Categorie: Editoriali NBA

Cronache di resistenza: Derrick Rose, non è finita

“My story isn’t done”.

Derrick Rose entra in sala stampa con gli occhi fissi sulle stampelle che lo accompagnano mentre infila un passo dopo l’altro, appena 13 giorni dopo la seconda operazione alle ginocchia in 19 mesi, si siede e alza lo sguardo. Regala ai giornalisti la solita espressione malinconica, irrigidita dalla frustrazione per aver salutato, dopo appena dieci partite, la seconda stagione consecutiva. Nonostante il suo tono pacato, scandisce le parole con rabbia. C’è chi prova a chiedergli cosa dovrebbero fare i Bulls senza di lui.
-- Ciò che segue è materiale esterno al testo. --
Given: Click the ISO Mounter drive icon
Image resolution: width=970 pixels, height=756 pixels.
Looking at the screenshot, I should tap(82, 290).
C’è chi millanta sul suo futuro, chi si scopre dottore e tramite i social network lancia referti medici. DRose zittisce le voci e afferma, secco: “I know I’m going to be all right”. La conferenza stampa dura 22 minuti in cui Rose ribadisce sempre lo stesso concetto: non sono finito. “My story isn’t done”, appunto. Poi le luci si spengono, il Berto Center si svuota e all’MVP 2011 non resta che tornare a lavorare. Pesi, allunghi, piscina, tutto come l’anno precedente, quando l’operazione fu ben più drastica: perforazione della tibia e del perone per sostituire il legamento lacerato con un pezzo di tendine rotuleo. La sfortuna, o chi per lei, sembra essersi accanita sul talento di Chicago. Il destino sembra non volersi compiere. Sì perché non molti sanno che prima di DRose, nella Città del Vento brillava un’altra stella -eh no, non sto parlando di MJ-. Un altro talento che come Rose è cresciuto nei quartieri poveri di Chicago e, in una città dedita al football, ha scaldato i cuori di migliaia di appassionati.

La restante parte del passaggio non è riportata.